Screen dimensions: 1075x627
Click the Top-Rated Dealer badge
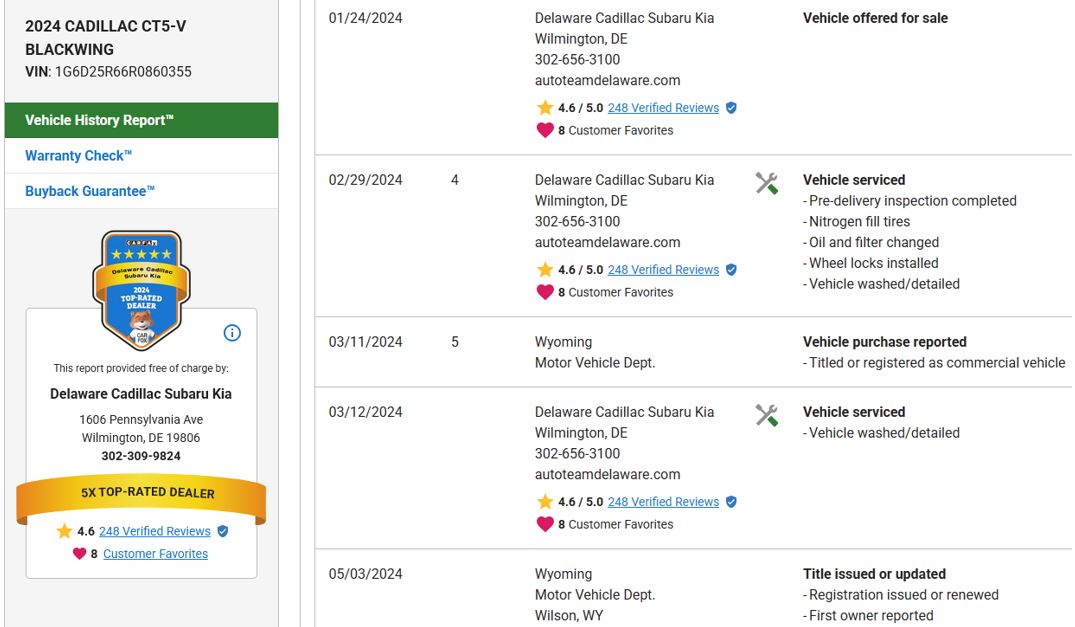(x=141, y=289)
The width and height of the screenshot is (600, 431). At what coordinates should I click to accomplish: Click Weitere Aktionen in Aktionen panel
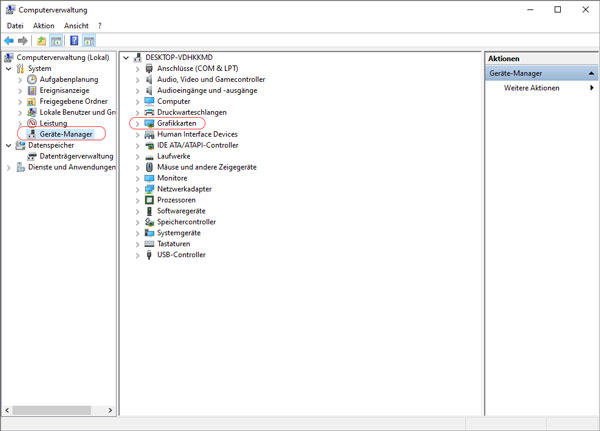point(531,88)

....................

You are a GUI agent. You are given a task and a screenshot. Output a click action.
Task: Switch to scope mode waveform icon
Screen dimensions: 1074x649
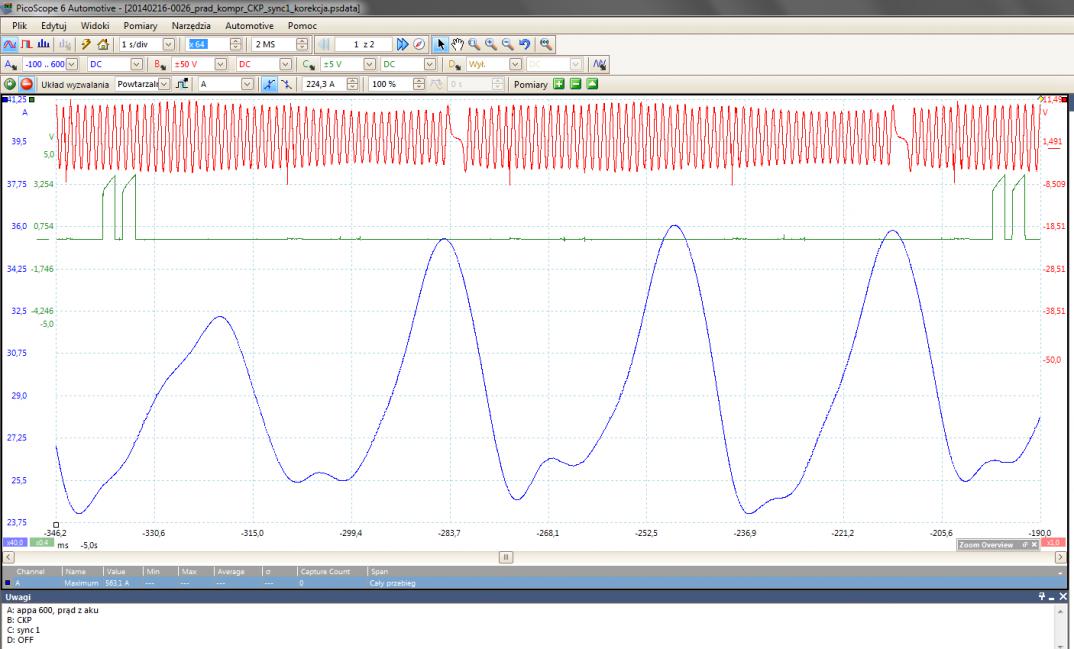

....................

== YOUR OBJECTIVE ==
Determine how many lines in the data include the word "dimensions". Answer with that number alone.

== TASK ANSWER ==
2